The Inforrm blog is taking a summer break for a few weeks. We thank all our readers and contributors who, over the past two and a half years, have made this into one of the world’s leading media law blogs.  The blog has now had over 1.1 million page views since February 2010.  We now have 592 followers for the blog with 1,195 followers of our twitter feed (@inforrm).

We have had 1297 posts from several dozen contributors. We have sought to cover the full range of media and law issues – from the “libel reform” debate, through “super injunction spring” into the “phone hacking firestorm”.

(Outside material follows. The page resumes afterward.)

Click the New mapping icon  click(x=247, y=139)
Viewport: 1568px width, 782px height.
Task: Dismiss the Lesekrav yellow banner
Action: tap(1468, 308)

In our post this time last year we suggested that privacy was the topic of the first few months of 2011 – ending with the report of Lord Neuberger’s Committee on Super-Injunctions – “Super-Injunctions, Anonymised Injunctions and Open Justice” (discussed in a post at the time) and then the extraordinary period of “May Madness“. We went on to deal with the extraordinary speed with which phone hacking broke out of its broadsheet ghetto and came to dominate the news agenda and the establishment of the Leveson Inquiry.

The Leveson Inquiry has dominated the agenda for the past 12 months.  A mass of evidence from victims, lawyers, politicians and the police is available on its website.  The Inquiry has dominated our posting for the past 12 months – with regular round ups of the evidence from Natalie Peck (Weeks 1 and 2Weeks 3 and 4, Week 5, Week 6, Week 7, Week 8, Week 9, Week 10, Week 11, Week 12, Week 13, Week 14, Week 15, Week 16, Week 17, Week 18, Week 19, Week 20, Week 21, Week 22, Week 23, Weeks 24 and 25) and Week 26. Part One of the Inquiry came to an end last week.  It is unclear whether there will ever be a Part 2.

After “super-injunction spring” there was a dramatic decline in privacy injunctions – with only one (failed) application against the media and a number of old injunctions discharged.    There was one libel jury trial (Cooper v Associated Newspapers) and a number of “judge alone trials”, notably the remarkable cases of El-Naschie  and Bento.  The Defamation Bill is currently before parliament.  All these and many other media and law stories have been extensively covered on Inforrm over the past year.

The top ten posts of the past three months were as follows:

What the Defamation Bill means for the internet – Graham Smith

News: “Twitter joke” case, rehearing ordered before a three judge court

Case Law: Von Hannover v Germany (No.2) – Unclear clarification and unappreciated margins – Kirsten Sjøvoll

News: Queens Speech – at last the Defamation Bill

Case Law: El Naschie v Macmillan – claim against scientific publisher dismissed – Gervase de Wilde

Contempt: Is online publication continuous? – Mike Dodd

Case Law: Růžový Panter, OS v Czech Republic: Anti-Corruption NGO defamation case, no violation of Article 10

Case Law: R (Calver) v Adjudication Panel, Censure of councillor for “sarcastic, lampooning and disrespectful” blog breached his free speech rights – Rachit Buch

Freedom of Expression: the Adventures of Tintin in the land of the law – Jogchum Vrielink

Investigative journalism and the criminal law: The DPP’s guidelines and the need for a public interest defence – Alex Bailin QC and Edward Craven

Finally, we remind readers that we welcome posts on media and legal issues from outside contributors. The purpose of the blog is provide a forum for discussion of the issues and we welcome all points of view and from all countries. If you are interested in contributing please contact Inforrm at our email address: inforrmeditorial@googlemail.com.

We will be returning to regular posting in the second half of August. In the meantime, we wish everyone a relaxing summer break.